Born just five days apart in a remote corner of the Northern Territory, the girls are inseperable, until Nona moves away at the age of nine. By the time she returns, they’re in Year 10 and things have changed. Rosie has lost interest in the community, preferring to hang out in the nearby mining town, where she goes to school with the glamorous Selena, and Selena’s gorgeous older brother Nick.

When a political announcement highlights divisions between the Aboriginal community and the mining town, Rosie is put in a difficult position: will she be forced to choose between her first love and her oldest friend?

My Review:
Nona and Me by Clare Atkins tells of two girls in the Northern Territory of Australia, Rosie – a white girl and Nona – an aboriginal girl. The story is set where in an Aboriginal community – Yirrkala and Nullumbuy, a mining town.

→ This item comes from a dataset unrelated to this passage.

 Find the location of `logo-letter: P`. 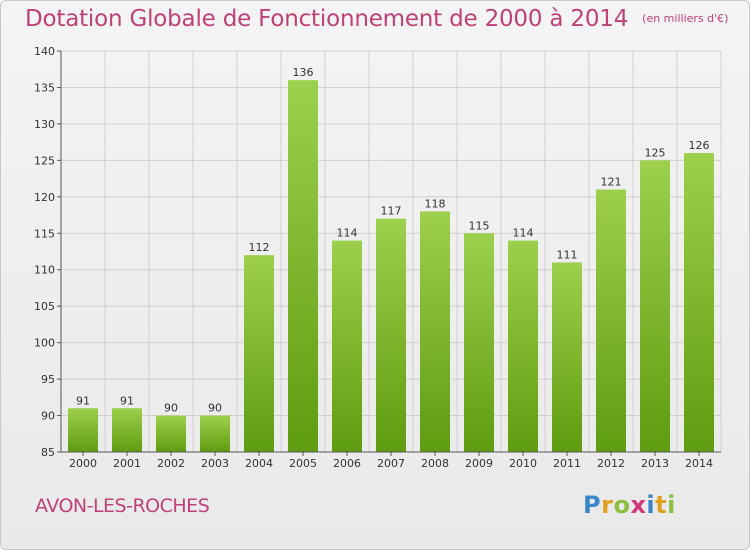

logo-letter: P is located at coordinates (592, 505).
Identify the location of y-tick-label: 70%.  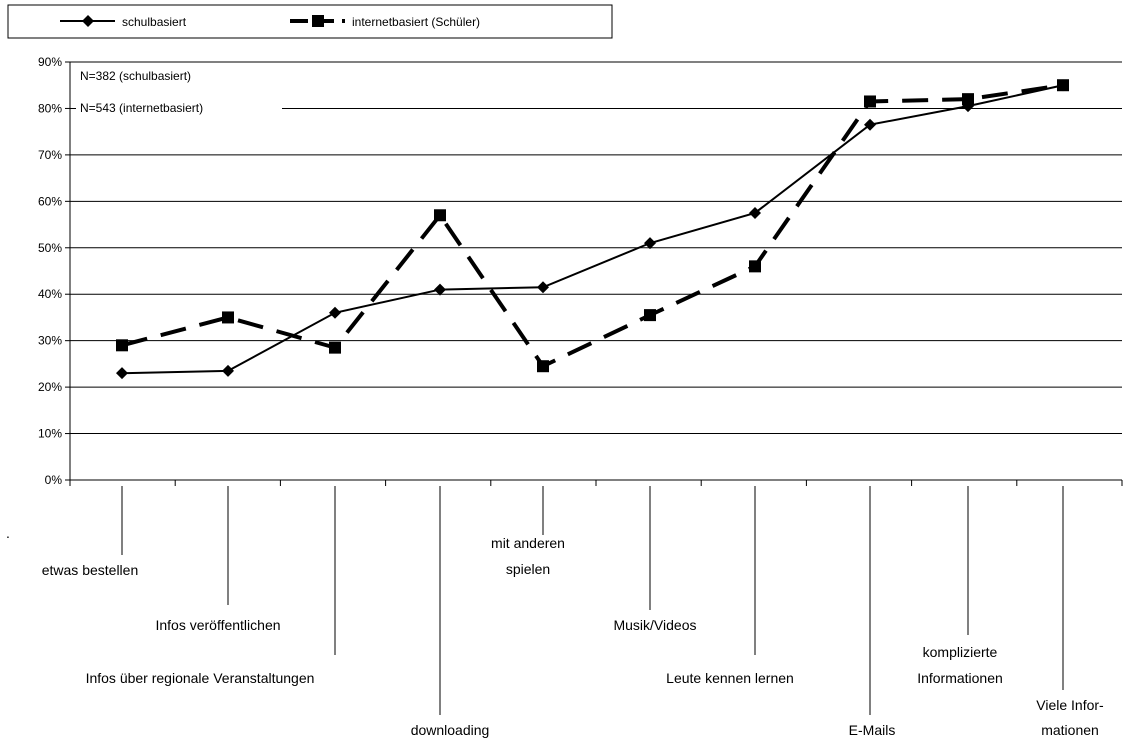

Between them a lot of tension is caused due to the Federal Government’s Intervention policy.
Rosie journeys through the struggles of her aboriginal community, her first love and the return of her friend, Nona.

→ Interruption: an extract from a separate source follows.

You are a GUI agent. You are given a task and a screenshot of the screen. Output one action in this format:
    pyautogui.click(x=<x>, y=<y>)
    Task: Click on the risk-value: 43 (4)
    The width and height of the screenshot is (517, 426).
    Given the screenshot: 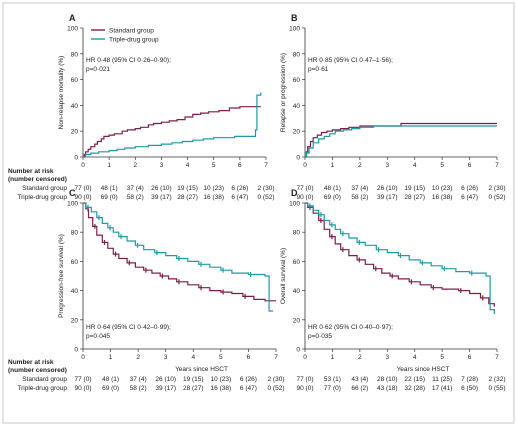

This book was given to me by my school librarian and I have whole heartedly enjoyed reading it. I’m not usually a big fan of Australian literature however, Nona and Me has changed my views

Clare Atkins expresses her inspiration used for Nona and Me:
“I wrote Nona & Me while living in the remote Aboriginal community of Yirrkala, in north-east Arnhem Land, which is also where the novel is set. The inspiration came from three main sources: watching my children play with the kids in our adopted Yolngu family; thinking about the Close the Gap campaign and wondering when the ‘gap’ begins; and seeing two girls – one white, one black – happily swimming together at the pool. If you’ve read the book you might recognise this last experience in one of the chapters.”

In this she mentions how the story is set and how the story was adapted by the Close the Gap campaign – closing the health and life expectancy gap between Australia’s Aboriginal and Torres Strait Islanders, the socialising of her kids and the adopted Yolngu family and watching a white girl and indigenous girls swimming together at the public pool. Through Clare Atkins writing this book it shows that she accepts indigenous people, race and all.

I truly respect Clare Atkins for putting a lot of work and inspiration into this beautiful piece of literature.

I recommend this to people wanting to get a better understanding of Indigenous cultures and society.